Es sabido que los mesones y las tabernas han sido desde el Siglo de Oro uno de los signos más característicos de España. No es nuevo el debate sobre la necesidad social de estos espacios. La polémica se inició en el siglo XVI por el aumento exponencial del consumo de vino, el altísimo incremento de las extensiones de tierra dedicadas al cultivo de la vid y, como consecuencia de ello, por la proliferación de bodegas, mesones y tabernas.

A fines de aquella centuria, se encendieron aún más las alarmas por los comportamientos de los bebedores, cada vez más jóvenes. Y ante las críticas que este consumo desmedido despertaba, los hacendados salieron en defensa de ese aumento por ser un negocio muy rentable: primero, por el inmediato beneficio fiscal para la Corona; y segundo, porque el vino era la base de la comida del pobre. Y, de tanto ser repetido, el interesado argumento se convirtió en tópico. Nadie pudo o quiso combatir el fraude fiscal de productores de vino o de algunos de sus más selectos consumidores y contrabandistas (eclesiásticos y funcionarios municipales, sobre todo).

Mientras, los mesones y tabernas se convirtieron, con Madrid a la cabeza, en incuestionables lugares de sociabilidad, donde se articulaban todo tipo de relaciones de carácter comunitario, fueran vecinales, laborales, nacionales e incluso delictivas. “¡Oh, mesón, mesón!, eres esponja de bienes, prueba de magnánimos, escuela de discretos, universidad del mundo, margen de varios ríos, purgatorio de bolsas, cueva encantada, escuela de caminantes, desquiladero apacible, vendimia dulce”, escribió López de Úbeda en La pícara Justina (1605).

Las autoridades optaron por controlar el consumo in situ, y dejaron de ver con buenos ojos que los clientes estuvieran mucho tiempo en el interior de las tabernas a las que, a diferencia de los mesones, no les estaba permitido que sirvieran comidas ni que tuvieran mesas y sillas. La orden era clara: “en dándoles el vino se vayan luego”. Pero pudo más la necesidad que la norma, y hasta los clérigos se convirtieron en “lagareros” --comerciantes de vino-- y taberneros, pese a tenerlo prohibido.

Siglos más tarde, la pandemia ha abierto de nuevo el debate sobre la conveniencia de regular la apertura y el uso de bares y restaurantes. Y cómo no, ha sido Madrid de nuevo quien ha encabezado la rebelión tabernera, y al frente de ella una nueva Agustina, envuelta en la bandera roja y estrellada de la Comunidad. El madrileñismo de Ayuso es una caricatura de los manoseos identitarios de los nacionalismos periféricos. Cierto, pero en estos tiempos que vivimos tan favorables al populismo, el toque nacionalista, por muy ridículo que sea, levanta pasiones y genera miles de adhesiones. El españolismo light de muchos votantes de Ciudadanos parece que sucumbirá también a esa atractiva combinación de identidad madrileña y libertad mesonera. El PSOE y las desnortadas izquierdas difícilmente podrán dar al traste con este experimento populista y castizo, por tener pendiente de pagar la hipoteca por sus vergonzosos pactos con los ultras periféricos.

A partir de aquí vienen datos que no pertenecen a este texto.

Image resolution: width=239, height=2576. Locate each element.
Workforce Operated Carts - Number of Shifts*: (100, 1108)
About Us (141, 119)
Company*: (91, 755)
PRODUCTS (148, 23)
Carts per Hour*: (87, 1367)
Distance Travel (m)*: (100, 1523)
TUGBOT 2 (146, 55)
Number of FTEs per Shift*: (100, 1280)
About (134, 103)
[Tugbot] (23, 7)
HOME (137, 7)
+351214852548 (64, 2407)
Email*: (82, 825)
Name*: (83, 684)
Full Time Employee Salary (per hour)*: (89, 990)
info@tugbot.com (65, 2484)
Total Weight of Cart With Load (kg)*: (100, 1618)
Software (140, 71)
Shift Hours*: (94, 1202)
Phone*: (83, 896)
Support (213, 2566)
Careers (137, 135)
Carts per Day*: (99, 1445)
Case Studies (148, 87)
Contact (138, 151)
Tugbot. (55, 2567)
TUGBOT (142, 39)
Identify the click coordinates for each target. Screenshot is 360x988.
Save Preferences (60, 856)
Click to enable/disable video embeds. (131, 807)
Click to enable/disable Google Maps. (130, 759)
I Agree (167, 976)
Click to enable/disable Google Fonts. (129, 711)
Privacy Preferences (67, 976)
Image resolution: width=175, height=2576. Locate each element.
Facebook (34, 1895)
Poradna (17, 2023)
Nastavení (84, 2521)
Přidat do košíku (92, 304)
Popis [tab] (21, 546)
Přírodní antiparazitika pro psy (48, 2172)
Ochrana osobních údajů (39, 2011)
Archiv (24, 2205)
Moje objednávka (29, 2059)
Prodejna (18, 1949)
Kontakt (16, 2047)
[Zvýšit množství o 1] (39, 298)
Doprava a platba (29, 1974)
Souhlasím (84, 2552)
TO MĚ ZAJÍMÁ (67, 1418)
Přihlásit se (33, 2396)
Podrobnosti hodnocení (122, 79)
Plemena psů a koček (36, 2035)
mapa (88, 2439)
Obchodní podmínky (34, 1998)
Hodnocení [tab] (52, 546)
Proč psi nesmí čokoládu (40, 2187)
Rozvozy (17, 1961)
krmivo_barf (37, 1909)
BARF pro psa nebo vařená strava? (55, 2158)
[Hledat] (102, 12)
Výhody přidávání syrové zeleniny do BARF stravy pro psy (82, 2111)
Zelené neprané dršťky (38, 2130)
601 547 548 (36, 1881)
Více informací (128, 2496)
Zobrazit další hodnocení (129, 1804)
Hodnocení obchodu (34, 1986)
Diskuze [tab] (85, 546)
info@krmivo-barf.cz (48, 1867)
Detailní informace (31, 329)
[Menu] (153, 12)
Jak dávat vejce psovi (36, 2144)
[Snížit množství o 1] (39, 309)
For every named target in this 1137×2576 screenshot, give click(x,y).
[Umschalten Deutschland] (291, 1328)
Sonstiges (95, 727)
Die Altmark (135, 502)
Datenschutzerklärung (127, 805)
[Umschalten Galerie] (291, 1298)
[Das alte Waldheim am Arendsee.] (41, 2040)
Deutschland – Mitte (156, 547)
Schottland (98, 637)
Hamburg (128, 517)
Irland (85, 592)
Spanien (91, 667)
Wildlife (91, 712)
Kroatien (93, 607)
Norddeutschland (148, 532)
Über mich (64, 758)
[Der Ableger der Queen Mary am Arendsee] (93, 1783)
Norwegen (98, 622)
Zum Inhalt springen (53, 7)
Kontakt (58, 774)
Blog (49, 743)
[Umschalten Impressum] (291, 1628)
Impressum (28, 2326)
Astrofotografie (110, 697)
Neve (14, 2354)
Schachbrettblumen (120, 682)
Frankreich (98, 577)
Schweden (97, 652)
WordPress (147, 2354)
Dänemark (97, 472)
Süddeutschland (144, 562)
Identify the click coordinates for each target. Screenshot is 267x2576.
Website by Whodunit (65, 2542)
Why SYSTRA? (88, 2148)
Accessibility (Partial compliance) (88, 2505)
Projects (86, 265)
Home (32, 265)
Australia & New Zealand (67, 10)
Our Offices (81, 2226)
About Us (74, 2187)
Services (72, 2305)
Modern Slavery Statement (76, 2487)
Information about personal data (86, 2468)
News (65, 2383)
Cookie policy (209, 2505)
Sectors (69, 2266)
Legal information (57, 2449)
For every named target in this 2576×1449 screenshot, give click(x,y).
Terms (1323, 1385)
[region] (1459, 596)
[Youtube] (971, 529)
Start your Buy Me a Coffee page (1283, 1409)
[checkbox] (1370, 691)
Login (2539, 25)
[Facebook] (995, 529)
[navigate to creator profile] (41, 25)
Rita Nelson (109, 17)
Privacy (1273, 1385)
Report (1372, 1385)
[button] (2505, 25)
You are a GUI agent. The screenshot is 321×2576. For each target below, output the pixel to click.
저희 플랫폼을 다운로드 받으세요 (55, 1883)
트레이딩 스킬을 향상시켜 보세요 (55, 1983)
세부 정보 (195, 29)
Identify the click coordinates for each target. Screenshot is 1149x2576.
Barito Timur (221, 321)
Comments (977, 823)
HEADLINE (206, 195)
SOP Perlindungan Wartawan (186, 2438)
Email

El proyecto de convertir a Madrid en el mesón de España puede hacerse realidad si Ayuso vence. Y qué mejor método que señalar a los bares y restaurantes como abanderados de esta nueva identidad madrileña que, a golpe de ocurrencias, está construyendo Miguel Ángel Rodríguez y su equipo.

“Bares, qué lugares tan gratos para conversar”, cantaba Jaime Urrutia hace casi cuarenta años. Y, he aquí que, tanto tiempo después, el verso más castizo de la movida se ha convertido en la esencia del pensamiento pepero en la capital del Reino. Ana Botella fue otra pionera y su “relaxing cup of café con leche in Plaza Mayor” una premonición. Todo vale con tal de mantenerse en el poder, y si es con una copa en la mano, mucho mejor.